Reproduce the entries in full, with no changes.

(Beginning of Input)

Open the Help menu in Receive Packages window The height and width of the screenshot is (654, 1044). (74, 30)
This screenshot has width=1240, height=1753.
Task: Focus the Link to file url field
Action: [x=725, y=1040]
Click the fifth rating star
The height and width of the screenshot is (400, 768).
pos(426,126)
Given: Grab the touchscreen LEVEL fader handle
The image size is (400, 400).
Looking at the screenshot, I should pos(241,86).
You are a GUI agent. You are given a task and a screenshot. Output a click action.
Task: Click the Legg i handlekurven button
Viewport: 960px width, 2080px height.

(End of Input)

**Expected answer:**
Open the Help menu in Receive Packages window The height and width of the screenshot is (654, 1044). (74, 30)
This screenshot has width=1240, height=1753.
Task: Focus the Link to file url field
Action: [x=725, y=1040]
Click the fifth rating star
The height and width of the screenshot is (400, 768).
pos(426,126)
Given: Grab the touchscreen LEVEL fader handle
The image size is (400, 400).
Looking at the screenshot, I should pos(241,86).
You are a GUI agent. You are given a task and a screenshot. Output a click action.
Task: Click the Legg i handlekurven button
Viewport: 960px width, 2080px height.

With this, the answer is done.